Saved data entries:

= Beginning of Section =

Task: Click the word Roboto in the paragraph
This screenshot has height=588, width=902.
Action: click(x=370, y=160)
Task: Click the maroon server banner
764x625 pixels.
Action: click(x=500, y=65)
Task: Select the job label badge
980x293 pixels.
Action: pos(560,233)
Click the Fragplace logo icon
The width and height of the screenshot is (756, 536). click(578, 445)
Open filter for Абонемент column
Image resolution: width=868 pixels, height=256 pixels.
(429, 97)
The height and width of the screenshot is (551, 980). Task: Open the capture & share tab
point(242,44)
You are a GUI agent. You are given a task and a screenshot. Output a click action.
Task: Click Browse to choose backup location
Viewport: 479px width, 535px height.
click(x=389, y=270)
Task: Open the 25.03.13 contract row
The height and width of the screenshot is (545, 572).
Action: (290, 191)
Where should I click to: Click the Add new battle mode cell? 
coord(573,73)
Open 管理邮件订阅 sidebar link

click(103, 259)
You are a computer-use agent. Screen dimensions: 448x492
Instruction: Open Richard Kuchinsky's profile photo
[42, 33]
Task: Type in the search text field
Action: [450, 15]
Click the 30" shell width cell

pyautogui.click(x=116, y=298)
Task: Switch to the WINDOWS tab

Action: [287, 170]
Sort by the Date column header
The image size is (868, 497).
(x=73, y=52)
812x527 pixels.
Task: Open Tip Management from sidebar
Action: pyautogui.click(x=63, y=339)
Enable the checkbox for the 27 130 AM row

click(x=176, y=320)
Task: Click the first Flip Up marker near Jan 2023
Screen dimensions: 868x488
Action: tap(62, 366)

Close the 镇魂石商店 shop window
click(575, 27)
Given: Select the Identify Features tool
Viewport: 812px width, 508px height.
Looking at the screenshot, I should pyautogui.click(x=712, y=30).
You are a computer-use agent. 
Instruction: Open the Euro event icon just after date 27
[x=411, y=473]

= End of Section =

Required action: Of all the lines in the data, count those that contain "computer" and give that figure with nothing else.

Exercise answer: 2